Plusieurs orientations du texte sont en revanche soutenues par le CEPD et l’EDPS. Les deux instances approuvent ainsi l’augmentation du seuil de risque déclenchant l’obligation de notifier une violation de données à l’autorité compétente, ainsi que l’allongement du délai imparti pour soumettre cette notification. Ces ajustements permettraient de réduire sensiblement la charge administrative sans affaiblir la protection des personnes. Les modèles et listes communs proposés pour les violations de données et les analyses d’impact sont également salués, de même que l’harmonisation de la notion de « recherche scientifique », jugée favorable à une plus grande sécurité juridique.

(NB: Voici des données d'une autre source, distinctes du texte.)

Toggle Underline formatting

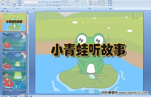click(x=29, y=6)
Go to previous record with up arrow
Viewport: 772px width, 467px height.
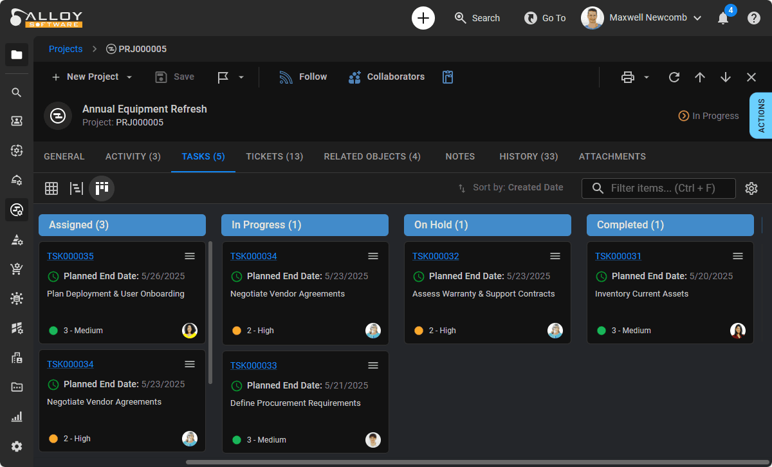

Intelligence artificielle et cookies

S’agissant de l’intelligence artificielle, le CEPD et l’EDPS accueillent favorablement l’objectif d’une dérogation couvrant le traitement accidentel et résiduel de données sensibles dans le contexte du développement et de l’exploitation de systèmes d’IA, tout en recommandant de clarifier le champ d’application de cette dérogation et de maintenir des garanties tout au long du cycle de vie des systèmes concernés.

Sur la directive « vie privée et communications électroniques », les deux autorités soutiennent les dispositions visant à remédier à la prolifération des bannières de cookies et à la fatigue liée au consentement, notamment grâce à l’utilisation d’indications automatisées et lisibles par machine. Ils appellent, par ailleurs, les colégislateurs à encourager la publicité contextuelle plutôt que comportementale, en introduisant une exception encadrée par des garanties appropriées.

Les trois points clés à retenir

Le CEPD et l’EDPS soutiennent l’objectif de simplification du cadre règlementaire numérique européen, tout en formulant des réserves importantes sur certaines dispositions.
Ils invitent notamment à ne pas retenir les modifications proposées à la définition des données à caractère personnel, estimant qu’elle dépasse le cadre d’une révision technique du RGPD et pourrait restreindre significativement cette notion.
Ils approuvent en revanche le relèvement du seuil de notification des violations de données et soutiennent les dispositions visant à réduire la prolifération des bannières de cookies.